The further desecration of Sheridan Hill to allow development of a new rock quarry is absolute madness resulting from the ever present competition for growth between Metro Vancouver cities and municipalities.
The existing quarry on Sheridan Hill has produced huge quantities of rock, gravel and other construction aggregates as a needed component of relatively unfettered local residential, industrial and commercial development for more than 50 years, but that operation is in its sunset phase.
There is nothing unusual about the extraction of rocks and gravel from various sites along many Lower Mainland rivers.
There are vast deposits of quarry materials produced by the last Ice Age lying adjacent to almost any of our rivers and many of them have been mined to the point of exhaustion.
The gravel mining and rock quarrying industry has benefited greatly from the proximity of these operations to adjacent or nearby emerging urban communities, but there has been a downside in terms of regional livability, environmental and esthetic degradation.
This is one of the most troubling results from poorly planned urban development. The scarred hills and ridges which are about all that is left following the closure of rock quarries or other gravel mining operations are usually developed as residential subdivisions or industrial parks. This has happened over and over in Maple Ridge, sometimes to the good, but more often than not has resulted in just more urban sprawl.
It’s going to be interesting to observe how Pitt Meadows city council and the various provincial ministries and regional authorities involved will react to the Sheridan Hill application. As part of Metro Vancouver, the board will have a voice in the decision, along with the Katzie First Nation, which regards some of this area as their spiritual home.
The emergence of the upscale residential development on the southerly and easterly portions of Sheridan Hill is in total conflict with the proposed quarry operation, but that doesn’t necessarily mean the provincial or regional authorities will do anything to prevent this further industrial intrusion into the semi-rural paradise of Pitt Polder.
Considering the larger picture of overall livability in the Metro Vancouver region, the rapid pace of poorly planned growth lies at the root of the almost desperate need for construction aggregate for roads, concrete and other necessities of urban sprawl.
Over the past several decades, the member cities and municipalities of Metro Vancouver have generally proven their inability to do anything meaningful about urban sprawl because they all seem to be in a mindless competition with each other to become the fastest growing and have the largest population. That, in turn, has led to massive, almost insoluble infrastructure problems such as the current chaos facing TransLink.
While many of us complain bitterly about paying more taxes and other transit levies than any of the larger cities in Metro Vancouver, we have only our own local city councils to blame for the growing congestion and not regulating urban sprawl in a more sane and manageable way.
And so the combined failure of local city councils, regional and other authorities gives rise to proposals such as the Sheridan Hill quarry application.

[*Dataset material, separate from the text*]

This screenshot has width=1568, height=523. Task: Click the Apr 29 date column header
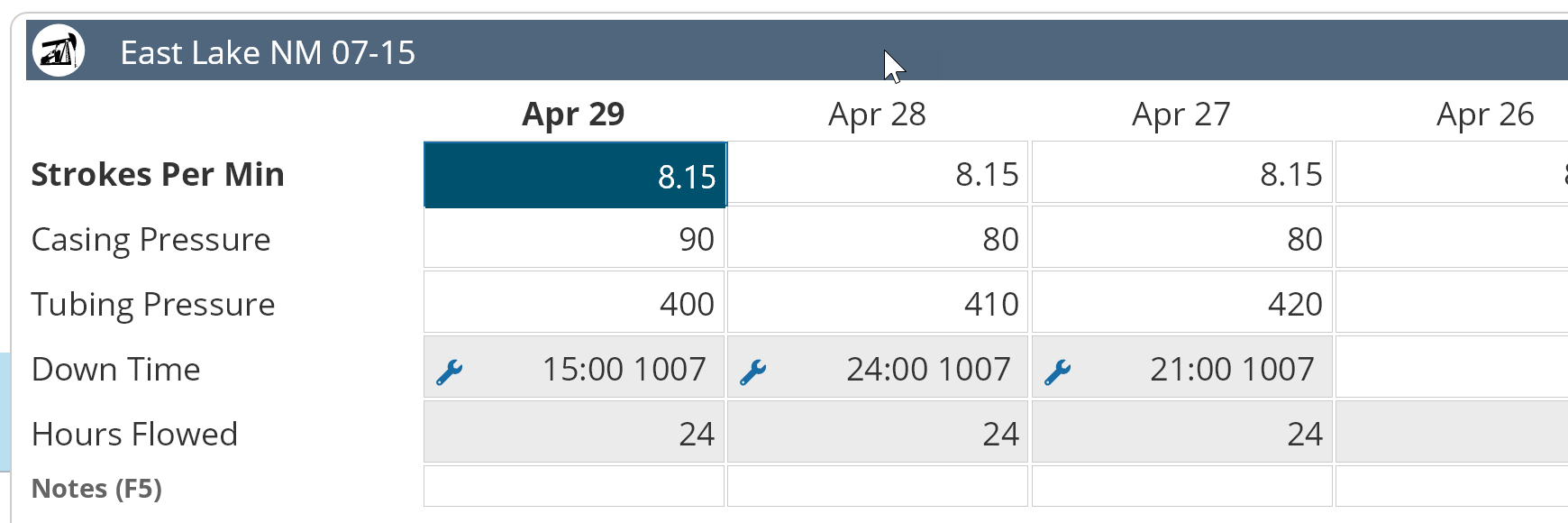[573, 115]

With better planned growth, there would be no need for further development of the aggregate industry in Metro Vancouver.
Sooner or later, we should quit viewing urban growth as the only possible definition of prosperity and stability.
Somewhere we must draw a line in the sand, which we will not cross for the sake of further development.
There must be some space between the river and the mountains that is left alone.
Somewhere this madness must be halted.
Sandy Macdougall is a retired journalist and former city councillor.